We agree with the trial court's ruling and the reasoning supporting it. Woo made the declaration to his treating physician immediately after being transported from the accident scene to the VA. His physician transcribed the statement in her own handwriting. The statement reflected Woo's medical condition at the time of the accident, something a concerned patient would undoubtedly want to share with his or her doctor. Hence, it was made with intent to facilitate medical diagnosis and treatment. Furthermore, losing consciousness suddenly would undoubtedly prompt medical attention, and any information concerning the episode is reasonably pertinent to diagnosis and treatment. 14 We therefore find ample record evidence that the statement was made for the purpose of medical diagnosis and treatment, and we will not disturb the trial court's ruling on the matter.
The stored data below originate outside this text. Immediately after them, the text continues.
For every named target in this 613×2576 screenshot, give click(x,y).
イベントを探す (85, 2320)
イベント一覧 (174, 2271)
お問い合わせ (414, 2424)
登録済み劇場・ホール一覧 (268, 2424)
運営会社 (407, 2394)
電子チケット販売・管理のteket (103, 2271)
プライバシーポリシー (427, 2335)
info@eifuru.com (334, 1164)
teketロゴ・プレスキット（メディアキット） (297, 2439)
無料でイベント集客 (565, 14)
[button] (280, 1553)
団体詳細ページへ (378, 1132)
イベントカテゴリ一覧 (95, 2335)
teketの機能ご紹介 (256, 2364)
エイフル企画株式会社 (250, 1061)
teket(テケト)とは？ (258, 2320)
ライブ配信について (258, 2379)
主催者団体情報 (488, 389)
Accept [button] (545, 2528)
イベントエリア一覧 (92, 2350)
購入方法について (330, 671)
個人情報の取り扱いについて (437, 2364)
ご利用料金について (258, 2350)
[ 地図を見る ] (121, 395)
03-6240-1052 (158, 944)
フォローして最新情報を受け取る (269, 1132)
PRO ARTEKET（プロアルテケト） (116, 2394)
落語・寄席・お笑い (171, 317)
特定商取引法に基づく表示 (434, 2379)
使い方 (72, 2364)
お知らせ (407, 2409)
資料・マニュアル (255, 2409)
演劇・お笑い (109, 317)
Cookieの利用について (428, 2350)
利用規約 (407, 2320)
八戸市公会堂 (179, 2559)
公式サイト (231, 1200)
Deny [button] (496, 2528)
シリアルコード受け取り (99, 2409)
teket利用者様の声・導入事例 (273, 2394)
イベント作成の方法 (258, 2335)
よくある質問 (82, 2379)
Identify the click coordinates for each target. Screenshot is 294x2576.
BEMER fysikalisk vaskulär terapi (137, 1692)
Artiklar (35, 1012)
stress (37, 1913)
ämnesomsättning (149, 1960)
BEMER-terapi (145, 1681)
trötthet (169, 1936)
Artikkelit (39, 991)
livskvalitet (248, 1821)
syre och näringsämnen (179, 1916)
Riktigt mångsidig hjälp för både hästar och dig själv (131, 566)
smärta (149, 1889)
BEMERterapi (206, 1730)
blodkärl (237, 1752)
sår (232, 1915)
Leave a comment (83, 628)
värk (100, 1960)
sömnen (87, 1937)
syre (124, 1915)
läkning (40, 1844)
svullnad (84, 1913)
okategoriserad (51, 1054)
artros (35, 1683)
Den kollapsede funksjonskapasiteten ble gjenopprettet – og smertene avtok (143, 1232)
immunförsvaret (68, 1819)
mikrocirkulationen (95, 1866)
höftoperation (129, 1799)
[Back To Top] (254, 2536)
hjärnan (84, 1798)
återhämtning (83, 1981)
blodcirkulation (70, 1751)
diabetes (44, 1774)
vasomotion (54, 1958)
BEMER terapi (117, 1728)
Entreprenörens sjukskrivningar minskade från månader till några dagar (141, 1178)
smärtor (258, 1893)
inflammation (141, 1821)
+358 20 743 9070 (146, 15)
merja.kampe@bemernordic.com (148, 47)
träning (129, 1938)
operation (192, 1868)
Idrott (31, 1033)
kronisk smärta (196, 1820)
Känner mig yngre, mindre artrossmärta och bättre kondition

Hansen also suggests that Woo's statement is inherently untrustworthy because it is self-serving and because Woo could have contrived his "story" about passing out before the accident while in the ambulance on the way to the VA. Although the declaration was ultimately exculpatory, it also expressed a past or present symptom, which is admissible under rule 803(4). A statement that qualifies for a hearsay exception should not be stricken merely because it is self-serving unless there is substantial doubt about its trustworthiness. 15

At the time of the accident, Woo was 78 years old, was ailing, and had difficulty expressing himself in English. It is doubtful that he knew that, as a matter of law, unconsciousness could absolve him of liability, much less that he had the wherewithal to fabricate a story while in the back of an ambulance. Woo's statement engenders no inherent lack of trustworthiness; on the contrary, we believe the trial court was correct in ruling that it is a reliable declaration, qualifying for exemption from the hearsay rule under section 803(4).

IV. WOO'S MEDICAL RECORDS

Hansen complains that the medical record containing Woo's initial statement and his subsequent records referring to syncope are inadmissible hearsay because Woo's treating physician was not available to lay the proper foundation for the records and again...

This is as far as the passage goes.